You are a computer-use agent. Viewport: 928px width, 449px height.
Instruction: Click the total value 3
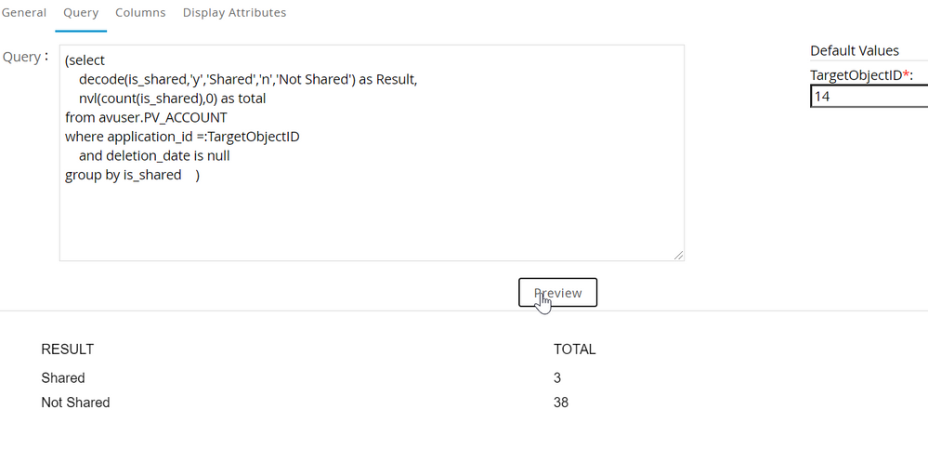click(x=557, y=378)
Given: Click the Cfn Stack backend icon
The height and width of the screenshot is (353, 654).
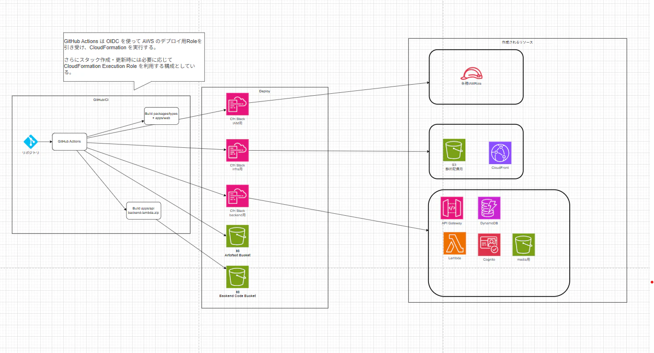Looking at the screenshot, I should (237, 196).
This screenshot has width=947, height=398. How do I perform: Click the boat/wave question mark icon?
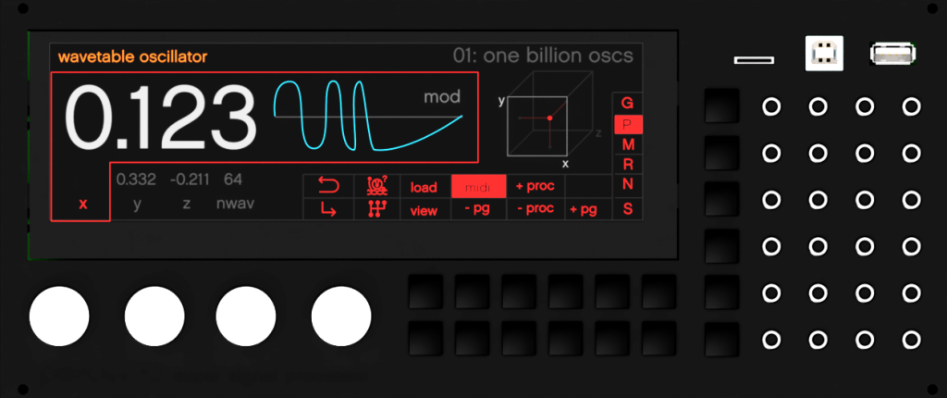(375, 186)
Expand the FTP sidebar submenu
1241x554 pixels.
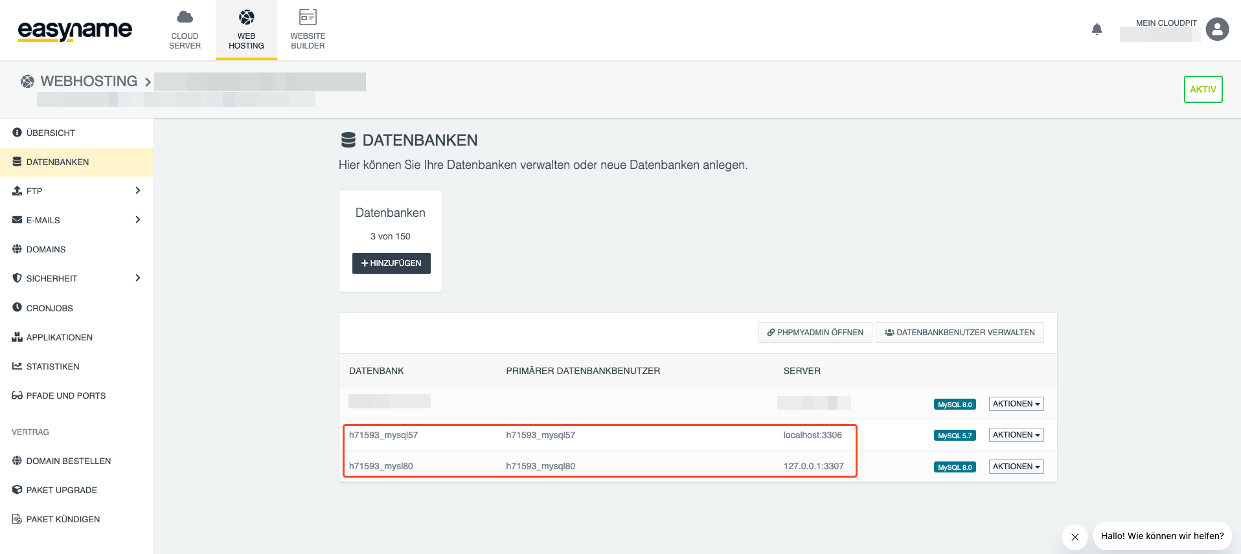pos(137,190)
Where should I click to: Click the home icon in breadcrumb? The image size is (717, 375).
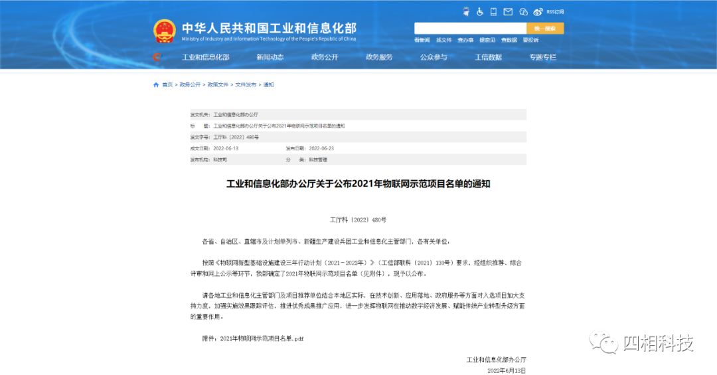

• **TASK TO COMPLETE**
Drop the pictures; repeat each entry above exactly.

• **ANSWER TO THIS EXERCISE**
You are a computer-use agent. Viewport: 928px width, 449px height.
Instruction: Click the total value 3
click(x=557, y=378)
Given: Click the Cfn Stack backend icon
The height and width of the screenshot is (353, 654).
Looking at the screenshot, I should (237, 196).
This screenshot has width=947, height=398. How do I perform: Click the boat/wave question mark icon?
(375, 186)
Expand the FTP sidebar submenu
1241x554 pixels.
pos(137,190)
Where should I click to: Click the home icon in breadcrumb? The image size is (717, 375).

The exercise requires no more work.